Famed board game manufacturer Milton Bradley has been creating diversions for well over 150 years, and The Game of Life is among its most celebrated. Check out 12 facts about the game’s history, its controversies, and how it wound up someplace far more revered than your closet.
1. IT WAS MILTON BRADLEY’S FIRST-EVER GAME.
Before Milton Bradley became synonymous with cardboard amusements, the 23-year-old developed The Checkered Game of Life in 1860. Because games were considered a waste of time, Bradley tried to downplay its frivolous nature by eliminating any dice or cards, instead boasting of its “virtuous” teachings. Consisting of 64 squares that took players from “Infancy” to “Happy Old Age” with pitfalls in between, the game sold 40,000 copies during its first year of release, making Bradley a recognized name in recreation.
2. "SUICIDE" WAS AN EARLY SQUARE.
In less politically correct times, Bradley’s earliest version of Life offered both great reward—advanced education, marriage—and significant penalties for making poor choices. Instead of a prosperous retirement, players could find themselves on “Suicide,” a square marked with a head encased by a noose. You could also find yourself upon “Ruin,” where you fall over drunk and destitute.
3. CIVIL WAR SOLDIERS LOVED IT.
Sensing a need to supply Civil War soldiers with items to occupy their minds, Bradley offered a bundled game set that included chess, checkers, dominoes, and his own Checkered Game of Life. At less than five ounces, the package was small and light enough to be mailed virtually anywhere; Bradley advertised it as “just the thing” to send to members of the armed forces during Christmas.
4. IT WAS REINVENTED IN 1960.
To commemorate the game’s 100th anniversary in 1960, Milton Bradley gave freelance designer Reuben Klamer a task: update and retool Bradley’s original idea for contemporary audiences. Klamer added a spinner, tiny plastic avatars in automobiles, piles of cash, and removed most of the more morbid fates for players. The revised, suicide-free edition has gone on to sell over 50 million copies.
5. ART LINKLETTER HELPED SELL IT.
Klamer had a relationship with television host Art Linkletter stemming from an attempt to imitate the success of Wham-O’s Hula Hoop with their Spin-A-Hoop. When Klamer designed the new Life, Linkletter promoted it heavily on air and even appeared on boxes with the quote, “I heartily endorse this family game.” The $10,000 bills were printed with his face on them.

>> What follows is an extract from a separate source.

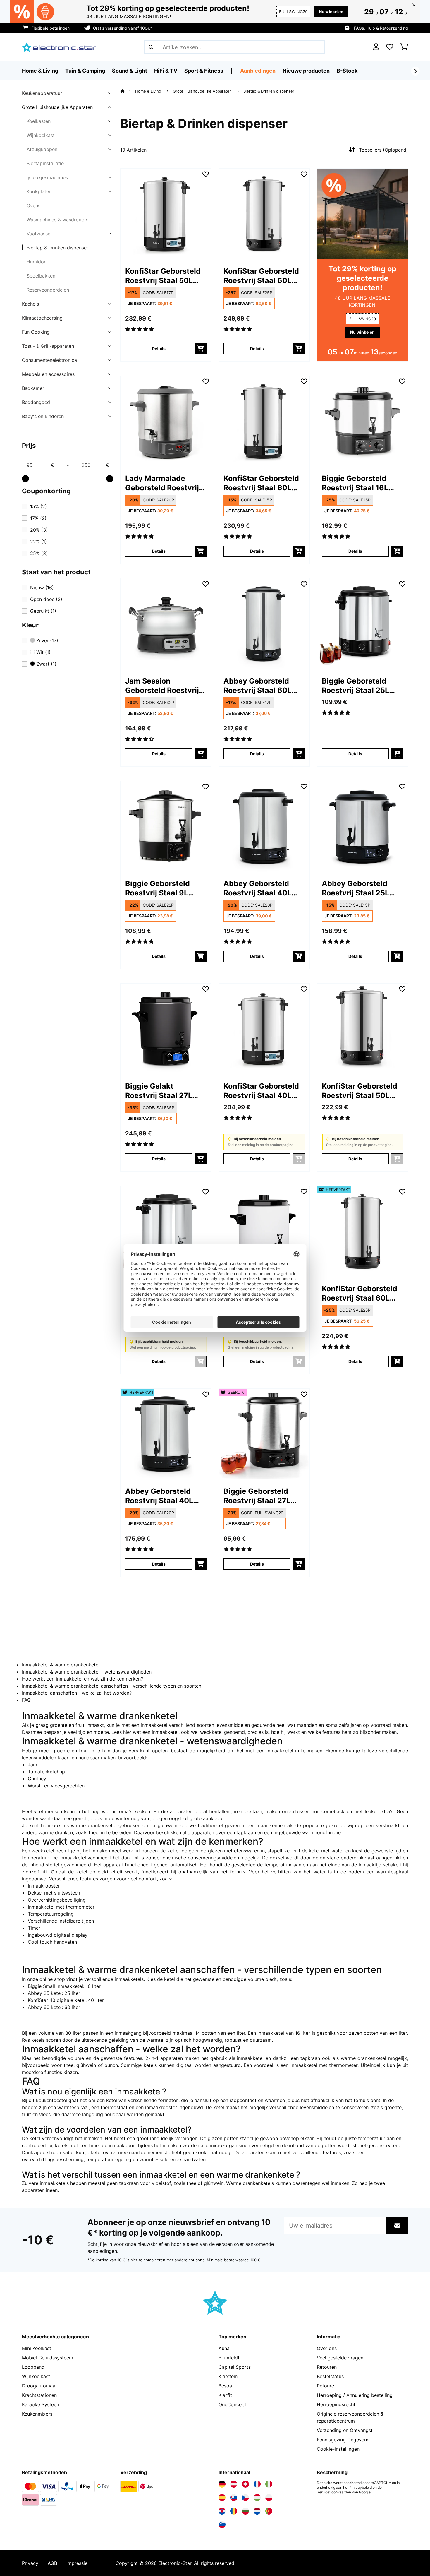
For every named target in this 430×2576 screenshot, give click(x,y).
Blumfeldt (229, 2358)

6. BRADLEY APPEARED ON THE MONEY.
As a tribute to the company’s namesake, Milton Bradley manufactured all denominations of bills from their 1977 release with the face of an older, bearded Bradley.
7. IT EVENTUALLY REWARDED GOOD BEHAVIOR.
Klamer’s reimagining of the game drew perpetual criticism for rewarding materialism: The player with the most money wins. In 1992, the company offered an update featuring squares that allowed players to adopt pets, vote, and drive sober.
8. IT BECAME A TV GAME SHOW.
Recognizing Life had unparalleled brand recognition, Hasbro—which absorbed Milton Bradley in 1984—paired with TV network the Hub Network in 2011 to air The Game of Life as a family game show. Teams competed in trivia and activities of daily living like barbecues; a computer-generated board moved car pieces through squares. At least one contestant got motion sickness from having the prop shaken by crew members to simulate driving. It lasted one season.
9. THE ONLINE VERSION OFFERED SAME-SEX MARRIAGES.
Never one to shy away from hot-button issues, Life drew some ire from conservative groups in 2009 when it was discovered that players operating an electronic version of the game could enter into same-sex marriages. As Endgadget pointed out, however, it was always possible to stick two of the same color stick people into their plastic cars in the analog version.
10. THEY SWITCHED TO VISA.
While the paper currency has long been a fixture of Life, in 2007 Hasbro offered Life: Twists & Turns, which switched out hard cash for a Visa-branded credit card reader. Critics huffed that it would devalue money in the eyes of juvenile players; Hasbro countered that the game taught fiscal responsibility.
11. THERE’S BEEN CONTROVERSY OVER OWNERSHIP.
In early 2015, Lorraine Markham sued Hasbro for $2 million in unpaid royalties, claiming her husband, Bill Markham, had revised the game for its 1960 reissue and didn’t receive credit for it. According to NBC News, Reuben Klamer insists Markham only came up with an unused prototype of the game board that underwent revisions before Klamer turned it in. The case is ongoing.
12. IT’S IN THE SMITHSONIAN.
In honor of Life’s enduring place under American beds and on shelves, the Smithsonian Institution made it part of their permanent collection in their National Museum of American History, where it joined another Milton Bradley creation: Simon.